Three years after graduating from MMM, a dual-degree program between Northwestern Engineering and the Kellogg School of Management, Attas had already held innovative product management roles at Allstate and Walgreens. He relished working at two companies firmly established among the Fortune 100, but he wanted to try innovating in a more flexible setting.
He found that opportunity as a senior product manager at Cold Start Ventures, a startup venture studio that incubates its own ideas and transforms them into hyper growth companies.
"I love being part of new organizations because you can really help shape the culture along with the pace and quality of the work," Attas said. "I think about my experience at Cold Start as an amazing training ground for anyone interested in entrepreneurship. I've already helped start two companies in my short time here and will have many more under my belt in the near future."
That interest in entrepreneurship is what first drew Attas to MMM. Courses like Business Innovation Lab and Research Design Build gave Attas experience working on real client problems, and in those courses and across the program, he discovered the value of human-centered design and design thinking, two approaches he continues to rely on in his day-to-day work.
"I wanted to learn how companies and entrepreneurs approach bringing the future to life," he said. “The importance of working backward and starting from the perspective of the user is probably the biggest takeaway I got from the MMM program.”
After graduation, Attas immediately put those principles to work. He joined Allstate’s corporate innovation team and learned the value of momentum and credibility when it comes to encouraging an organization to take risks. He helped launch Allstate's Avail Carsharing venture, and throughout his tenure at the company worked to tie desirability, feasibility, and viability together in meaningful ways.
He joined Walgreens in February 2020, and his initial focus was the digital pharmacy, specifically medication adherence, user engagement, and profile management. With the onset of the COVID-19 pandemic, he picked up more responsibilities within digital healthcare and eventually supported the company's digital initiatives for its coronavirus vaccine efforts.
"As a product manager, I tried to see around the corner when it came to what features we needed down the road, like interoperable health records, vaccine passports, eligibility criteria, and the ability to handle the traffic and scale of the rollout," he said. "I was able to utilize a lot of my MMM skills in order to balance near term features and external pressures with a longer-term vision for retail health care services."

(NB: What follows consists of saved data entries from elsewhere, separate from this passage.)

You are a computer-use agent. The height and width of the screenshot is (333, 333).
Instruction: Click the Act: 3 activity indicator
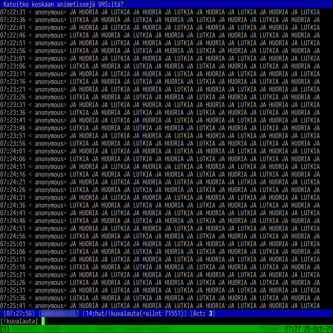(203, 313)
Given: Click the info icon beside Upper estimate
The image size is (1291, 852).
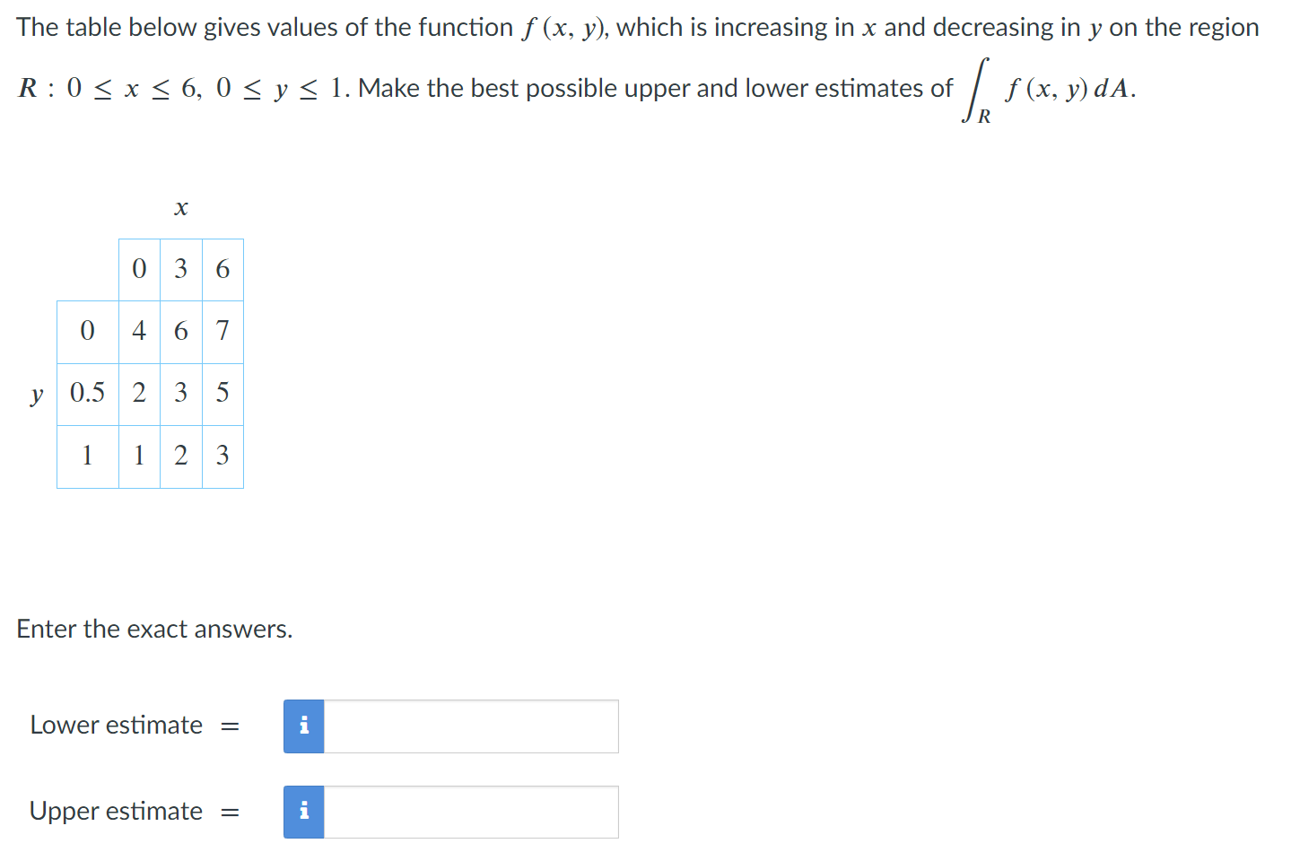Looking at the screenshot, I should pos(303,812).
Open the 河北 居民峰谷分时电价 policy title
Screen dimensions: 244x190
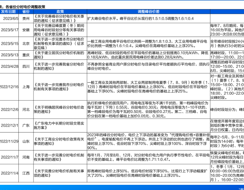click(x=59, y=109)

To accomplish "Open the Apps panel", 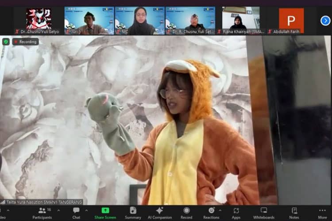I will [x=236, y=213].
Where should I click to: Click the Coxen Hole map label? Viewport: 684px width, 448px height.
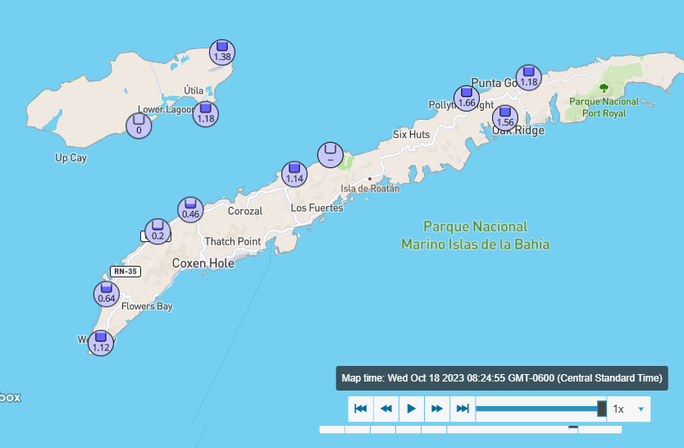[x=203, y=263]
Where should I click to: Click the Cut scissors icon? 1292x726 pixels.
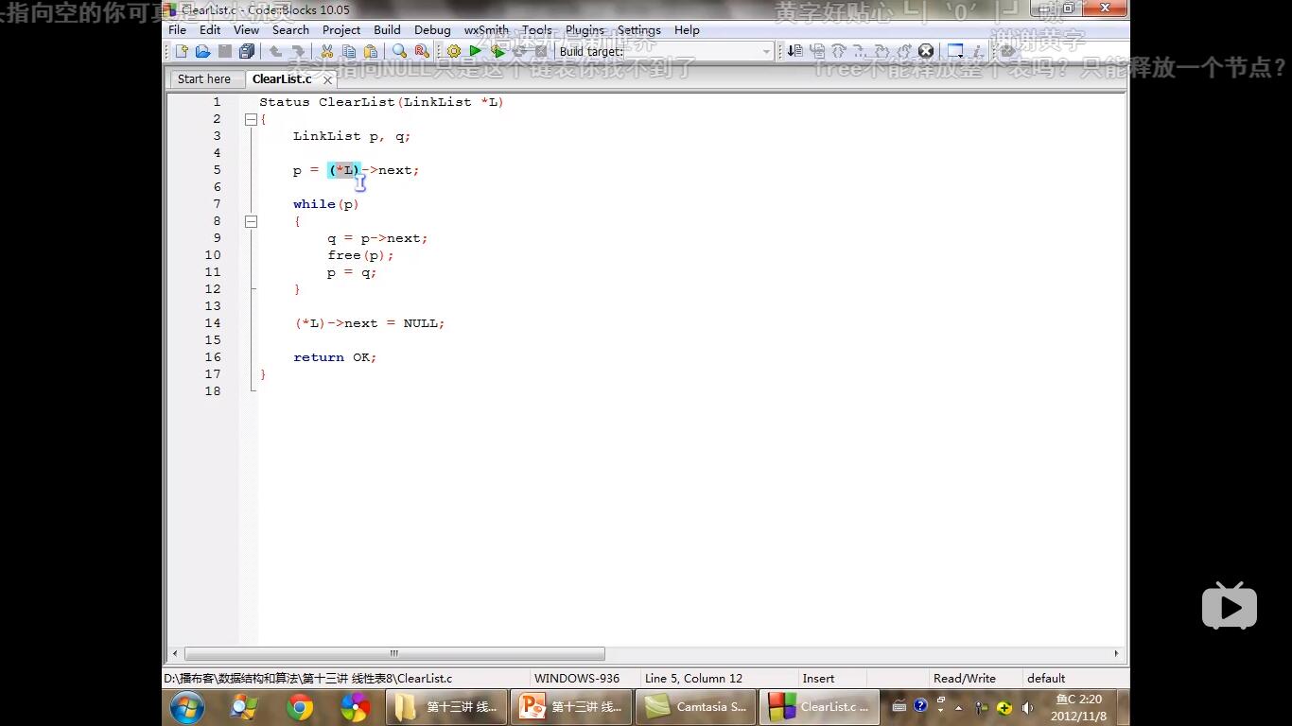[x=327, y=51]
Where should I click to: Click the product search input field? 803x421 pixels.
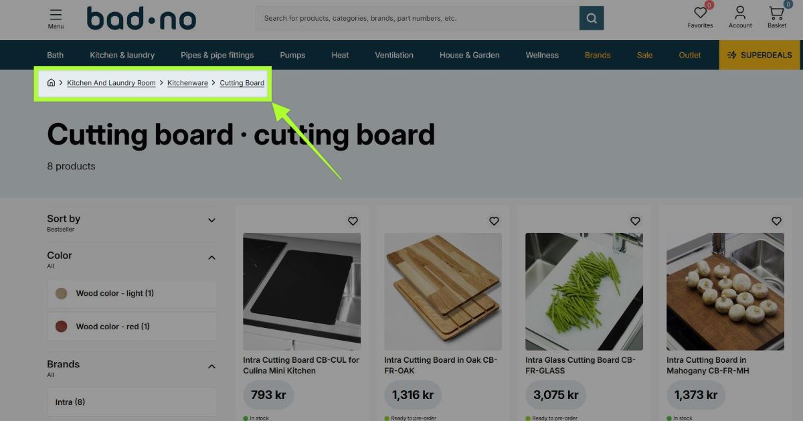(418, 19)
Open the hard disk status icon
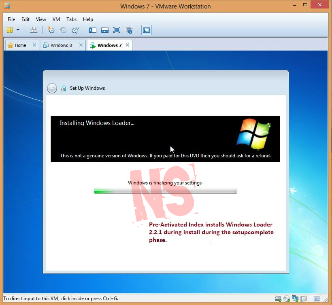The image size is (332, 305). click(278, 299)
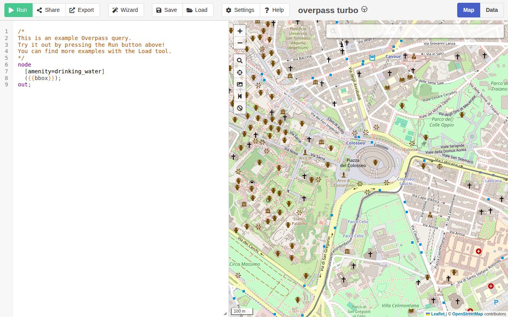Locate me using the crosshair icon

pos(240,73)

That balance of short-term needs and long-term visions now suits him well at Cold Start, where he helps shape organizations from the ground up, including everything from strategy to execution. Attas is responsible for building products, teams, and processes for bringing new features to market.
"I glue together the needs, problems, context, and constraints with the right data to support building the most important features for each company at any given time," he said. "I also help set the vision, strategy, and roadmap for each portfolio company based on the aforementioned inputs."
Like his previous two roles, Attas routinely finds himself applying lessons learned in MMM on a daily basis.
"My experience has taught me how to collapse elements of the design process that I learned in MMM and how to pick the components that work for the stage and maturity of each organization," he said. "The MMM curriculum and the skills learned in the program have so many different applications that are well suited for the future of work. Hybrid thinking and whole-brain communication can really help anyone embrace change, manage ambiguity, and drive innovation."